**Try it:**
Convert every line of the records below into a Markdown table with the columns No. and Text, numbering the rows in order and omitting blank lines.

**Given records:**
***
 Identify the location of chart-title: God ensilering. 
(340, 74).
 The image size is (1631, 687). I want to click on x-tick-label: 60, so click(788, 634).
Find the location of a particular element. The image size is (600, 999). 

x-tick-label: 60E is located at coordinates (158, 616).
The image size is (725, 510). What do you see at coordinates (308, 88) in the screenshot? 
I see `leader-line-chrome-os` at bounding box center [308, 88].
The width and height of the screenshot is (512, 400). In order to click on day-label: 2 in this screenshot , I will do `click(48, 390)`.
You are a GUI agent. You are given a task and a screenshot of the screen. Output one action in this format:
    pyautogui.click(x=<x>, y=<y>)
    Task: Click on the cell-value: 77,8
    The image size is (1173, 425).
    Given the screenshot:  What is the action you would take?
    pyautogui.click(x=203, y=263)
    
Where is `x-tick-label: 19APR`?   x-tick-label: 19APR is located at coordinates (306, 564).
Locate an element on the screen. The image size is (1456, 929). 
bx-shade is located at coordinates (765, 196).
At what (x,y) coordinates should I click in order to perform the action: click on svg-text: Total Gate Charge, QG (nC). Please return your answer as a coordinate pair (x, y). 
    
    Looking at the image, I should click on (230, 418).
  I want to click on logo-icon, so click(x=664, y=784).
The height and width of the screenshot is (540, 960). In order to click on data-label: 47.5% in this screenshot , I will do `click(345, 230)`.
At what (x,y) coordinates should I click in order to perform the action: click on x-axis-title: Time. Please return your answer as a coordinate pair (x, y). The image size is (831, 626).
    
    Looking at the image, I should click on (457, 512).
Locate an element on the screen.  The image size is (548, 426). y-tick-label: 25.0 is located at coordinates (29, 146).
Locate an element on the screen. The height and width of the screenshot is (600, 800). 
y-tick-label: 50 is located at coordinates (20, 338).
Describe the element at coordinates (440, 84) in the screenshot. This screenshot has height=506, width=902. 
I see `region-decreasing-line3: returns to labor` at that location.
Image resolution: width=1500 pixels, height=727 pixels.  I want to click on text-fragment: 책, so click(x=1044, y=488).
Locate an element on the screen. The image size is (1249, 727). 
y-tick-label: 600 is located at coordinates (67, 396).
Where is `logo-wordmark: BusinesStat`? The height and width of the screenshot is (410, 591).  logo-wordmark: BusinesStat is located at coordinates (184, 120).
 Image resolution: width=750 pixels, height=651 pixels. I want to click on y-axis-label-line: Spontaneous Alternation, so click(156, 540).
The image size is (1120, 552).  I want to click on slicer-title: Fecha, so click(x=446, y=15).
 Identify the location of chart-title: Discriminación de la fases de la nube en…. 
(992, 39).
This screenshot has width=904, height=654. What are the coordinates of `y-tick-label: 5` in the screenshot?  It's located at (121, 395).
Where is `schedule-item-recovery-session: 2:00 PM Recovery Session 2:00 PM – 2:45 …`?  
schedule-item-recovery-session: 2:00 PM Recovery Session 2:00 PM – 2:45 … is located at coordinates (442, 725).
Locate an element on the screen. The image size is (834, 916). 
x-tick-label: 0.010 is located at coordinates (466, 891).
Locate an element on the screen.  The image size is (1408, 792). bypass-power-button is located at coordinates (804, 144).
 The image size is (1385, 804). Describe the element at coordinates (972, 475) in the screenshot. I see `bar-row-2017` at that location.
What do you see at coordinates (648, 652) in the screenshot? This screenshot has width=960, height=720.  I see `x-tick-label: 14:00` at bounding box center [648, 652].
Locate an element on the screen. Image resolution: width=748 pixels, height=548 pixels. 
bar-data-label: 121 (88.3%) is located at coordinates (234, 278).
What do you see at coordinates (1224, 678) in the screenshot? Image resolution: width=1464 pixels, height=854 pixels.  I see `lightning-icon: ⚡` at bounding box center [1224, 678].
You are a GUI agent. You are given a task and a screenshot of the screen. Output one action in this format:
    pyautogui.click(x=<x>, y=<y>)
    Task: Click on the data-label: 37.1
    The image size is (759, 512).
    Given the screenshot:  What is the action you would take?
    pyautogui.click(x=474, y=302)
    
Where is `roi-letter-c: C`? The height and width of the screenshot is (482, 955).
***
**Response to the task:**
| No. | Text |
|---|---|
| 1 |  Identify the location of chart-title: God ensilering.  |
| 2 | (340, 74). |
| 3 |  The image size is (1631, 687). I want to click on x-tick-label: 60, so click(788, 634). |
| 4 | Find the location of a particular element. The image size is (600, 999).  |
| 5 | x-tick-label: 60E is located at coordinates (158, 616). |
| 6 | The image size is (725, 510). What do you see at coordinates (308, 88) in the screenshot?  |
| 7 | I see `leader-line-chrome-os` at bounding box center [308, 88]. |
| 8 | The width and height of the screenshot is (512, 400). In order to click on day-label: 2 in this screenshot , I will do `click(48, 390)`. |
| 9 | You are a GUI agent. You are given a task and a screenshot of the screen. Output one action in this format: |
| 10 |     pyautogui.click(x=<x>, y=<y>) |
| 11 |     Task: Click on the cell-value: 77,8 |
| 12 |     The image size is (1173, 425). |
| 13 |     Given the screenshot:  What is the action you would take? |
| 14 |     pyautogui.click(x=203, y=263) |
| 15 | Where is `x-tick-label: 19APR`?   x-tick-label: 19APR is located at coordinates (306, 564). |
| 16 | Locate an element on the screen. The image size is (1456, 929).  |
| 17 | bx-shade is located at coordinates (765, 196). |
| 18 | At what (x,y) coordinates should I click in order to perform the action: click on svg-text: Total Gate Charge, QG (nC). Please return your answer as a coordinate pair (x, y).  |
| 19 |     Looking at the image, I should click on (230, 418). |
| 20 |   I want to click on logo-icon, so click(x=664, y=784). |
| 21 | The height and width of the screenshot is (540, 960). In order to click on data-label: 47.5% in this screenshot , I will do `click(345, 230)`. |
| 22 | At what (x,y) coordinates should I click in order to perform the action: click on x-axis-title: Time. Please return your answer as a coordinate pair (x, y). The image size is (831, 626). |
| 23 |     Looking at the image, I should click on (457, 512). |
| 24 | Locate an element on the screen.  The image size is (548, 426). y-tick-label: 25.0 is located at coordinates (29, 146). |
| 25 | Locate an element on the screen. The height and width of the screenshot is (600, 800).  |
| 26 | y-tick-label: 50 is located at coordinates (20, 338). |
| 27 | Describe the element at coordinates (440, 84) in the screenshot. This screenshot has height=506, width=902.  |
| 28 | I see `region-decreasing-line3: returns to labor` at that location. |
| 29 | Image resolution: width=1500 pixels, height=727 pixels.  I want to click on text-fragment: 책, so click(x=1044, y=488). |
| 30 | Locate an element on the screen. The image size is (1249, 727).  |
| 31 | y-tick-label: 600 is located at coordinates (67, 396). |
| 32 | Where is `logo-wordmark: BusinesStat`? The height and width of the screenshot is (410, 591).  logo-wordmark: BusinesStat is located at coordinates (184, 120). |
| 33 |  Image resolution: width=750 pixels, height=651 pixels. I want to click on y-axis-label-line: Spontaneous Alternation, so click(156, 540). |
| 34 | The image size is (1120, 552).  I want to click on slicer-title: Fecha, so click(x=446, y=15). |
| 35 |  Identify the location of chart-title: Discriminación de la fases de la nube en….  |
| 36 | (992, 39). |
| 37 | This screenshot has width=904, height=654. What are the coordinates of `y-tick-label: 5` in the screenshot?  It's located at (121, 395). |
| 38 | Where is `schedule-item-recovery-session: 2:00 PM Recovery Session 2:00 PM – 2:45 …`?   |
| 39 | schedule-item-recovery-session: 2:00 PM Recovery Session 2:00 PM – 2:45 … is located at coordinates (442, 725). |
| 40 | Locate an element on the screen. The image size is (834, 916).  |
| 41 | x-tick-label: 0.010 is located at coordinates (466, 891). |
| 42 | Locate an element on the screen.  The image size is (1408, 792). bypass-power-button is located at coordinates (804, 144). |
| 43 |  The image size is (1385, 804). Describe the element at coordinates (972, 475) in the screenshot. I see `bar-row-2017` at that location. |
| 44 | What do you see at coordinates (648, 652) in the screenshot? This screenshot has width=960, height=720.  I see `x-tick-label: 14:00` at bounding box center [648, 652]. |
| 45 | Locate an element on the screen. Image resolution: width=748 pixels, height=548 pixels.  |
| 46 | bar-data-label: 121 (88.3%) is located at coordinates (234, 278). |
| 47 | What do you see at coordinates (1224, 678) in the screenshot? Image resolution: width=1464 pixels, height=854 pixels.  I see `lightning-icon: ⚡` at bounding box center [1224, 678]. |
| 48 | You are a GUI agent. You are given a task and a screenshot of the screen. Output one action in this format: |
| 49 |     pyautogui.click(x=<x>, y=<y>) |
| 50 |     Task: Click on the data-label: 37.1 |
| 51 |     The image size is (759, 512). |
| 52 |     Given the screenshot:  What is the action you would take? |
| 53 |     pyautogui.click(x=474, y=302) |
| 54 | Where is `roi-letter-c: C`? The height and width of the screenshot is (482, 955). |